→ Text
Before becoming Slipknot, the group from Des Moines, Iowa, Jim Root’s Atomic Opera was the most popular heavy metal act in town. On December 1, 1991, Joey Jordison’s Modifidious opened for Root’s group at a popular club in Des Moines. Jordison lost his guitarist to Atomic Opera and replaced him with Craig Jones. During this time, a drummer named Shawn Crahan formed a metal group of his own, Heads on the Wall. There was also Vexx, a death metal band that featured the lineup of drummer Anders Colsefni, bassist Paul Gray, and guitarist Josh Brainard. Brainard was also the group’s lead vocalist before Colsefni took over.

In 1993, Crahan was jamming with Colsefni, Gray, and a guitarist named Patrick Neuwirth. These three recorded a song while in Gray’s basement that was titled “Slipknot.” This would ultimately become the name of a band that featured the 1995 lineup of Brainard, Colsefni, Crahan, Gray, Jordison, and Donnie Steele. Together, these six men performed a private Halloween concert before making its public debut at a benefit show in November. At the time, the group called itself Meld before making the official switch to Slipknot.

The first record Slipknot put together didn’t have a record label involved. Before 1996’s SR Audio was completed, Steele left the band to pursue a career that was more accommodating to his Christian beliefs. By the time Mate. Feed. Kill. Repeat was released on October 31, 1996, Mick Thomson was part of Slipknot’s lineup. Left in the hands of its producer, Sean McMahon for distribution, 1997 witnessed Slipknot receive a bit of radio airplay on local radio stations but it was not enough to win the interest of any record labels. So, it was back to the drawing board and the recording studio for Slipknot.

It was decided to take on a more melodic approach as the crew brought in Corey Taylor. By the time 1997 was over, Slipknot experienced additional lineup changes that included the departure of Colsefni. The new musical direction Slipknot took earned the group the attention it craved from the record labels and by February 1998, it received an offer to produce a debut album. After this, a DJ named Sid Wilson joined Slipknot, increasing its band roster to nine members.

The lineup of Slipknot continued to change before Brainard decided he had enough. During the 1998 Christmas season, he no longer shared the same connection with his bandmates since joining them in 1995. It was enough for him to decide it was time to move on. By the time 1999’s debut album, Slipknot was released, Brainard was gone. However, the recording process took place between September 29, 1998, and November 11, 1998. He was still one of the guitarists at this time. “Spit It Out” was the one hit that featured Brainard’s recorded guitar work before he left the band to pursue other musical interests.

→ Stored records
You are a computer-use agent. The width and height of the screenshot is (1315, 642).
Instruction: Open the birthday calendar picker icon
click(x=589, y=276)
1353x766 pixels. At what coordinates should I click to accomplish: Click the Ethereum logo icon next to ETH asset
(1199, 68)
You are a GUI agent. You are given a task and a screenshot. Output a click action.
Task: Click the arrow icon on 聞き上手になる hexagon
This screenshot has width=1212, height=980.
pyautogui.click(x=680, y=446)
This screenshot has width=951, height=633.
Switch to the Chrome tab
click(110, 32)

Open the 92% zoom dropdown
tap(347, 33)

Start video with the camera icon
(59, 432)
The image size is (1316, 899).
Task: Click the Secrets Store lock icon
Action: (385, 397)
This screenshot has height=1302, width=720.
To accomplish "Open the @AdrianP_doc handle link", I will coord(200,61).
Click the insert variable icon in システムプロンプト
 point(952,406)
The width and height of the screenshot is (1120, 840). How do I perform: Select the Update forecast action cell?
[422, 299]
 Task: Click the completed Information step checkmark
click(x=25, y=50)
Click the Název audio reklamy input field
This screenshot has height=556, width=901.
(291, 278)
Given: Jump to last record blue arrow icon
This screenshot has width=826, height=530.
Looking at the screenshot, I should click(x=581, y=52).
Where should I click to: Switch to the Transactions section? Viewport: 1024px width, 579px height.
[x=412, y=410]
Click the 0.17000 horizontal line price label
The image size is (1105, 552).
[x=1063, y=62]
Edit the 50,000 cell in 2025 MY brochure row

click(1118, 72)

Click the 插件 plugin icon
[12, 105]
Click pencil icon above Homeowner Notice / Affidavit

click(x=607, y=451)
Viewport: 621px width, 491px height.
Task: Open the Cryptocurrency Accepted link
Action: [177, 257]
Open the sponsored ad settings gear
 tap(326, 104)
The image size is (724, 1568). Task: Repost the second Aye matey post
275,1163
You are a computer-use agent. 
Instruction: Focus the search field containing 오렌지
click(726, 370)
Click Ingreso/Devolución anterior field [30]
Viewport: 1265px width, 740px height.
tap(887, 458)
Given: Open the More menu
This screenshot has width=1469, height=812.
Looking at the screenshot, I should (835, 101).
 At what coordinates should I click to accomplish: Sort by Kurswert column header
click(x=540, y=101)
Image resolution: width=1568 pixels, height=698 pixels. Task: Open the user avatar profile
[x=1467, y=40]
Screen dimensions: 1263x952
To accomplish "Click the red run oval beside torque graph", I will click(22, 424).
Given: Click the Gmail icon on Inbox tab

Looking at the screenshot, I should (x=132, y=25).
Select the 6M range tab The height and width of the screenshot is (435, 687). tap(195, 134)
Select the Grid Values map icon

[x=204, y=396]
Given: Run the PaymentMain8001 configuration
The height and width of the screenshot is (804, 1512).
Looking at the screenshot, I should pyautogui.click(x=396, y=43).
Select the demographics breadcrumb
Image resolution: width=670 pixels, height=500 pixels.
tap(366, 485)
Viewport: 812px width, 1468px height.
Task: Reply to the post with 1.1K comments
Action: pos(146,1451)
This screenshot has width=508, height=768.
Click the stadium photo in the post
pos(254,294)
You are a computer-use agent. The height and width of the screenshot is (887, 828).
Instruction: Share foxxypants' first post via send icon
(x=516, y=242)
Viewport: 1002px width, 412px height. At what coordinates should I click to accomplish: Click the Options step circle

→ Questions
**1)** According to the text on Slipknot's early years, on what date was Mate. Feed. Kill. Repeat released?
**2)** Pick up the text on Slipknot's early years after its final sentence and carry it forward.
The records were taken from a separate source.

→ Set of answers
**1)** October 31, 1996

**2)**
His relations with Slipknot’s Ross Robinson continued, however. This led to Brainard recording and releasing solo tracks such as “Nothing is Real,” “Mudd Munster,” and “Primal Side” in 1999. He was also paired up with Vanilla Ice for his album, Bi-Polar, as well as with Sticky Fingaz’s solo album, Black Trash: The Autobiography of Kirk Jones. Both of these recordings were released in 2001. From 2003 until 2008, he was part of a lineup called On A Pale Horse. Since 2013, Brainard has performed with a group called Dogs Of Neptune.

 

#5 – Jason Cropper – Weezer

Weezer’s original guitarist was Jason Cropper as he was there when it had its first official band practice in February 1992. The first three demo tapes by this group had him perform as its guitarist. These were handed to Geffen Records which led to signing up with this label. While recording the band’s self-titled debut album in 1993, Cropper learned his girlfriend was pregnant. This had a profound impact on the man that affected his ability to work with his bandmates.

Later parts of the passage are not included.